Foi no Cacique que Arlindo consolidou seu estilo no partido-alto e introduziu o banjo ao samba. De lá surgiu o grupo Fundo de Quintal, do qual fez parte a partir de 1982. Com a formação, gravou dez álbuns, incluindo obras marcantes como Seja sambista também e O mapa da mina. No início dos anos 1990, seguiu carreira solo, lançando nove discos e formando uma parceria prolífica com Sombrinha.

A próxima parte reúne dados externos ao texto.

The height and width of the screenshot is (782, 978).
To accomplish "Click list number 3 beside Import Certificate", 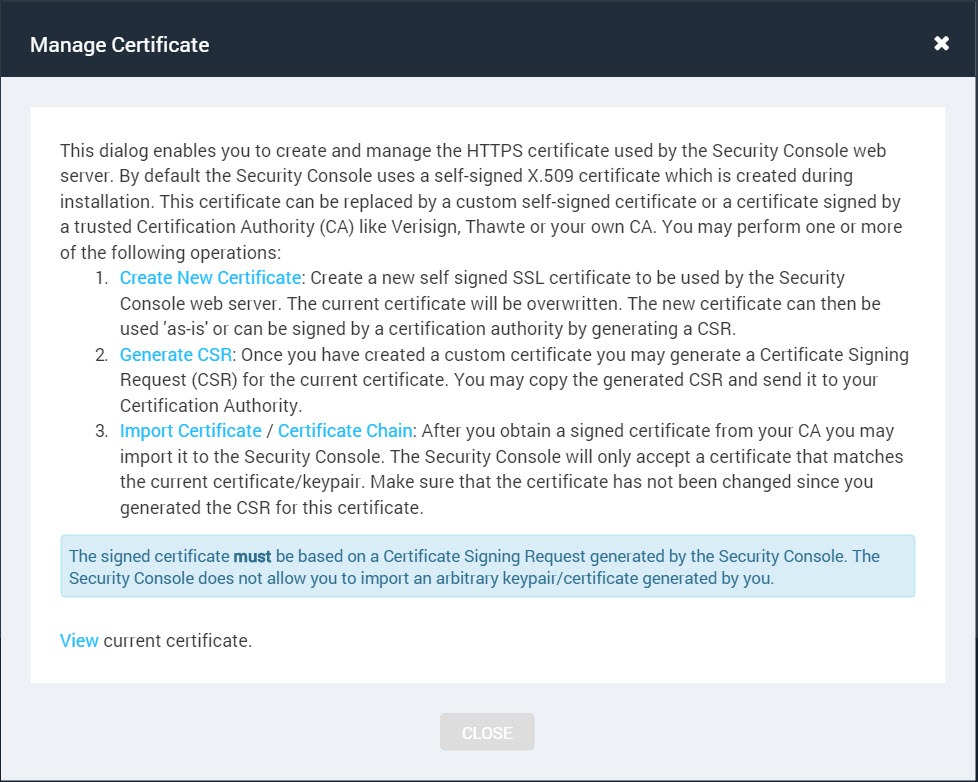I will pyautogui.click(x=102, y=432).
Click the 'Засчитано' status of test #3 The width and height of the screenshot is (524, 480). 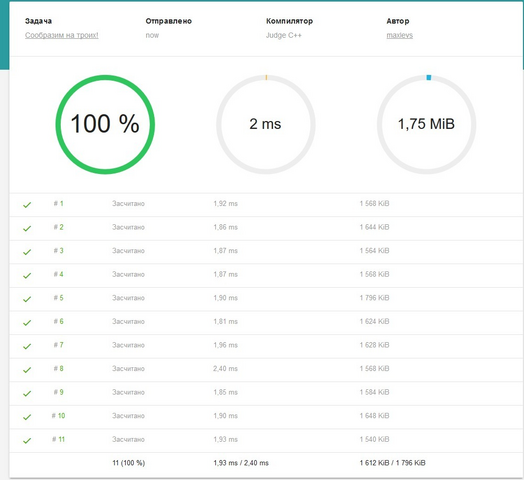[x=128, y=251]
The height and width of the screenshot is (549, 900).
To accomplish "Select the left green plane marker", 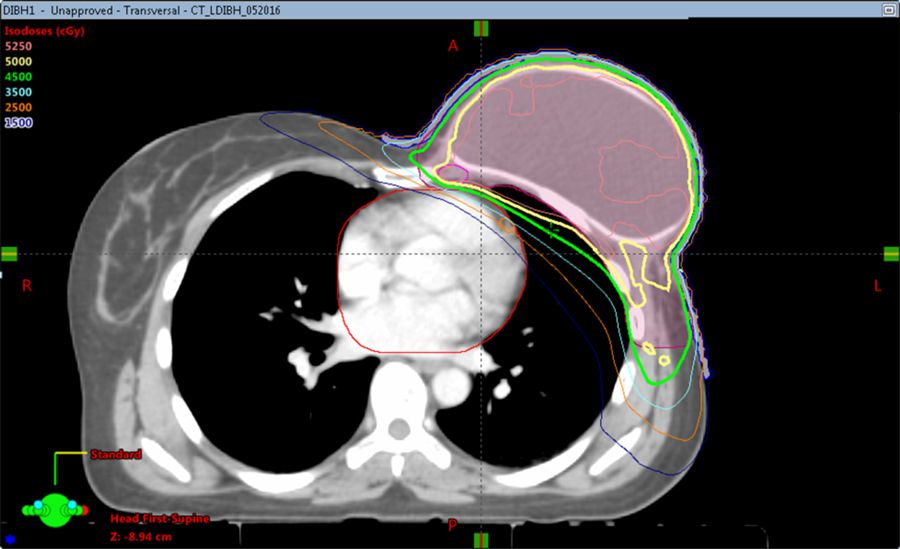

Segundo o Ecad, a obra de Arlindo Cruz soma 795 músicas. Entre seus sucessos, destacam-se “Saudade louca”, “Boto meu povo na rua” e “Alto lá”. Além de brilhar nos palcos, o cantor também foi autor de sambas-enredo históricos para o Império Serrano, como o de 1989, “Jorge Amado, Axé Brasil”. Em 2023, a escola de Madureira o homenageou no Carnaval com o enredo Lugares de Arlindo, desfilando com o músico no último carro alegórico.
A partir de 2017, após o AVC, Arlindo enfrentou limitações físicas e cognitivas, mantendo-se longe das apresentações.